Software Deduplication: Quick comparison of save ratings - linuxready
https://trae.sk/view/26/
======
vardump
> Method: I used 22.3GiB worth of Windows XP installation ISOs, 52 ISOs in
> total. No file was exactly the same, but some contained much duplicate data,
> like the Swedish XP Home Edition vs the Swedish N-version of XP Home
> Edition. I deduplicated these files and noted how much space I saved
> compared to the 22.3GiB.

So let me get it straight: he stores a bunch of CD ISOs, presumably with block
size of 2048 bytes to different dedup file systems without caring about dedup
block size?

ZFS has 128 kB recordsize by default, so little wonder it does so badly _in
this particular test_ without any tuning!

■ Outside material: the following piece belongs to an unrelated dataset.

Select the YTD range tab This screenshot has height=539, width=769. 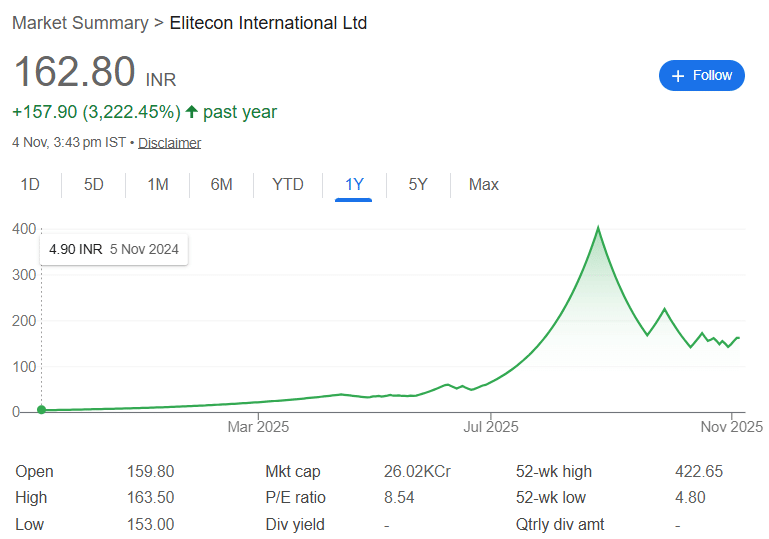tap(288, 184)
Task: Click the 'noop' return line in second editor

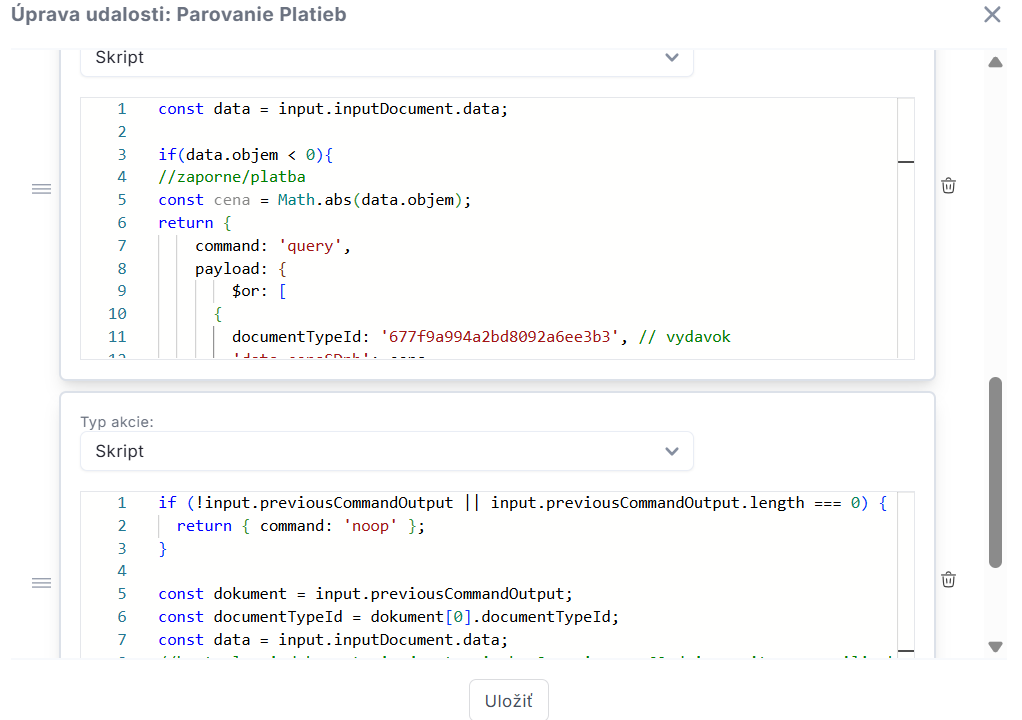Action: (300, 526)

Windows has 4 kB blocks, so that's why it does so well. Doh.

He could have configured other systems to use a different block size. 2 kB
block would obviously be optimal, one should get the highest deduplication
savings with that size.

From ZFS documentation: [http://open-
zfs.org/wiki/Performance_tuning#Dataset_recordsi...](http://open-
zfs.org/wiki/Performance_tuning#Dataset_recordsize)

"ZFS datasets use an internal recordsize of 128KB by default. The dataset
recordsize is the basic unit of data used for internal copy-on-write on files.
Partial record writes require that data be read from either ARC (cheap) or
disk (expensive). recordsize can be set to any power of 2 from 512 bytes to
128 kilobytes. Software that writes in fixed record sizes (e.g. databases)
will benefit from the use of a matching recordsize."

So what happens if he sets ZFS recordsize to 2 kB (assuming it can be done?)?
Ok, dedup table will probably be huge, but... savings ratio is what we need to
know.

> ZFS is another filesystem capable of deduplication, but this one does it in-
> line and no additional software is required.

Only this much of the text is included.